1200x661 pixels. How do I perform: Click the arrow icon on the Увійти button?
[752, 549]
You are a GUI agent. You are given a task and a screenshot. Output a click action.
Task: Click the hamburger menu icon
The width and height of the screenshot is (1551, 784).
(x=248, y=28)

--

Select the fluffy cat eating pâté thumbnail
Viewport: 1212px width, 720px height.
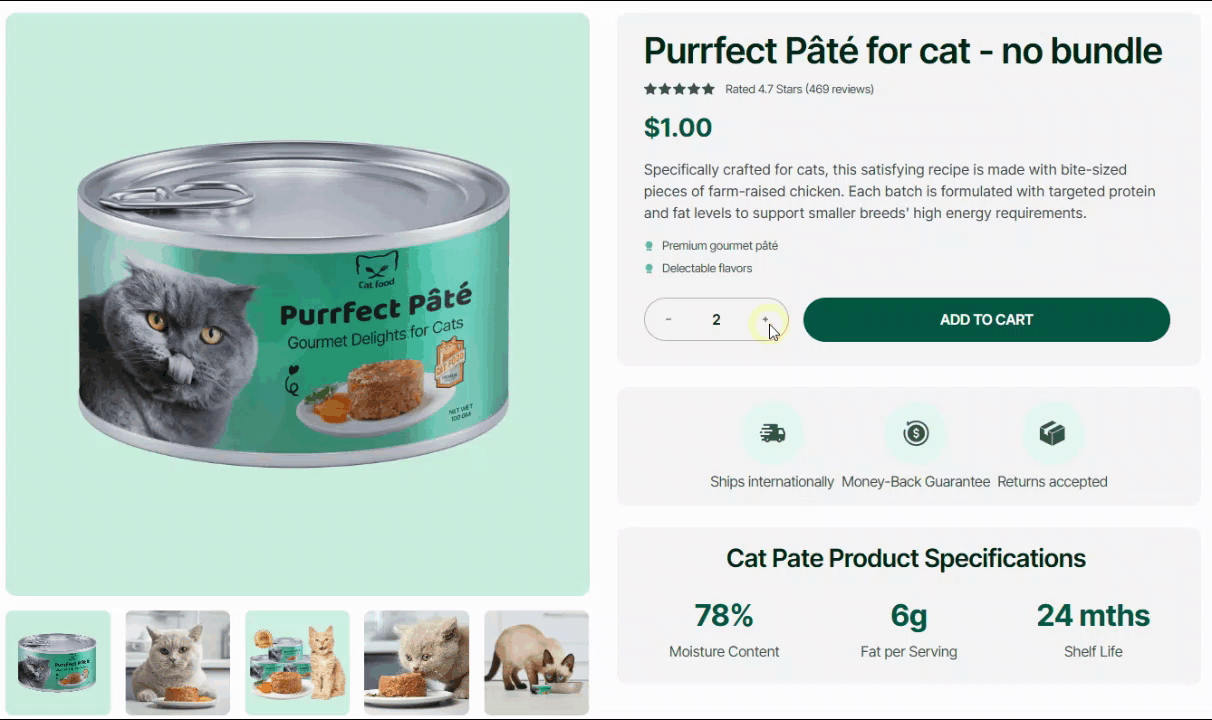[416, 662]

_Set task_
Can you transcribe the records word for word, from the line with "1200x661 pixels. How" up to and including the line with "(x=248, y=28)"?

_Solution below_
1200x661 pixels. How do I perform: Click the arrow icon on the Увійти button?
[752, 549]
You are a GUI agent. You are given a task and a screenshot. Output a click action.
Task: Click the hamburger menu icon
The width and height of the screenshot is (1551, 784).
(x=248, y=28)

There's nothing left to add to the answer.